It's always so exciting when I'm enoying Sunday morning coffee and I see a victory for civil liberties (and the ACLU) in a Sunday paper.
In response to a Freedom of Information Act lawsuit filed by the ACLU, the US military released the names of 645 detainees at Bagram Air Base, the main detention center in Afghanistan. This step towards transparency, in an area our government has been unbelievably secretive, is important. It is just one step, though. The FOIA lawsuit also sought documents revealing more information about detainees, like how long they've been detained, and the treatment of detainees at the Base. This information was not released with the names.
Melissa Goodman, Staff Attorney with the National Security Project of the ACLU, notes that "... Hundreds of people have languished at Bagram for years in horrid and
abusive conditions, without even being told why they’re detained or
given a fair chance to argue for release. The information the
government continues to withhold, however, is just as vital as the
names of prisoners. Full transparency and accountability about Bagram
requires disclosing how long these people have been imprisoned, where
they are from and whether they were captured far from any battlefield
or in other countries far from Afghanistan."

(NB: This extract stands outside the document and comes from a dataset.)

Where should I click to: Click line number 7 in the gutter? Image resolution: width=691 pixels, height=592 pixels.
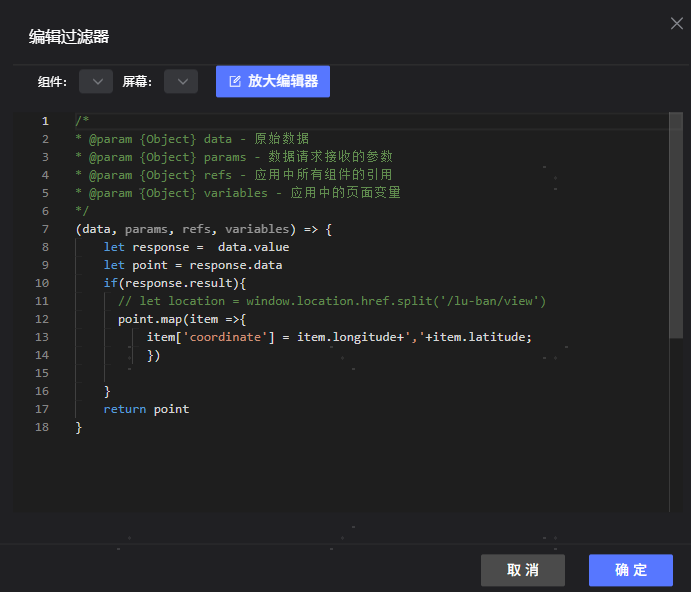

As seems to be the trend, this victory for civil liberties is tempered with a need for urgent further action. Without the other information requested, lawyers making an effort to represent detainees have no room to move forward. The ACLU will continue to request information about the secretive prison in Afghanistan until we can see clearly that the practices there honor the Constitution and our rights held within it - the rights to know why you're being held and to challenge being held in a court of law.